# 27" black mamba's on RZR 800S



## adam6604 (Feb 5, 2012)

looks like i'll be pulling the trigger on a 2013 Polaris RZR 800 S, got a decent deal lined up on it, all stock with a 4500lb winch. he has a set of 27" black mamba's sitting in there that look like they're calling my name.. lol I hear they ride really smooth but can get nasty when needed lol, basically the point of the post, will the stock clutching handle the mamba's? normally I wouldn't think about it, but they're only 27"... I always wanted a set. lol


----------



## lilbigtonka (Dec 30, 2008)

Off subject but are you keeping the brute also


----------



## adam6604 (Feb 5, 2012)

yeah I think I will be


----------



## JLOWERY (Jan 30, 2010)

I doubt it will.
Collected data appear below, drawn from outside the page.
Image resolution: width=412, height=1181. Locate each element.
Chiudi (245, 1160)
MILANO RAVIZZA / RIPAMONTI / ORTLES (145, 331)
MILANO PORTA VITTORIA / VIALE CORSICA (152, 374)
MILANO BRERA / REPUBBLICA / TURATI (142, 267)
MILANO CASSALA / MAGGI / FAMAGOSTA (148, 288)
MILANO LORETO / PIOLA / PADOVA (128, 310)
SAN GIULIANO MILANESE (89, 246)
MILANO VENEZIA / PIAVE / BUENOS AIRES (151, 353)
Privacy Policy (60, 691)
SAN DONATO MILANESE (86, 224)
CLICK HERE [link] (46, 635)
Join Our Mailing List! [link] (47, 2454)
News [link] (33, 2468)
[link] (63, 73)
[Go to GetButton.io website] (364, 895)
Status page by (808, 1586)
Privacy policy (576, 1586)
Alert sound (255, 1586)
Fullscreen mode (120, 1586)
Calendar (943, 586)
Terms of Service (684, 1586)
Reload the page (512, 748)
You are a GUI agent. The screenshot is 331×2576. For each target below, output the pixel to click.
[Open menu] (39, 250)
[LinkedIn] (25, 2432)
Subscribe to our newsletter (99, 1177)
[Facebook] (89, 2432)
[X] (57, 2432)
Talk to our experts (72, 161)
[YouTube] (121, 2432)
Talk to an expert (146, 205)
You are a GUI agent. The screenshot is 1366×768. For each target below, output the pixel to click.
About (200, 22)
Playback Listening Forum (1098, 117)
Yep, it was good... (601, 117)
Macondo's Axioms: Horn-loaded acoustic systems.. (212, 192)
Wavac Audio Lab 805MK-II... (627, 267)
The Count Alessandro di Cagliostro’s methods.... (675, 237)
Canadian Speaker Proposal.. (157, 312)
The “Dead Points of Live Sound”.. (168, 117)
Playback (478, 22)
There's not a huge difference in weight on the 30's and 27's. I've owned 2 sets they do ride awesome but they're HEAVY you like them if you ride alot of hardpack and they did good for me in the creeks they also wear like iron.


----------



## adam6604 (Feb 5, 2012)

I do a lot of hardpack, but its basically 50/50 hardpack trails/muskeg around here. lol not really wanting to do much clutch work to it right away. maybe i'll just stick with the original idea of some 28-30" zilla's.


----------



## JLOWERY (Jan 30, 2010)

You might be OK if you just watch that right foot. I'd probably be more worried about axles on that RZR I think that's their biggest weak point. You can always run low range if you get to where you feel like the clutch is having a hard time.


----------



## adam6604 (Feb 5, 2012)

Yeah the rzr would be for mainly trails to.get my gf out with me, will be a bit of mud but ill avoid the nasty, which is why I'm keeping the brute. I will clutch it later just not yet. Not 100% on the mambas, will be using a different dealer on my days off. Guy here wouldn't stay open 15minutes late for me to make it to town after work so he's not getting $15K lol

Sent from my SGH-I747M using Tapatalk 2


----------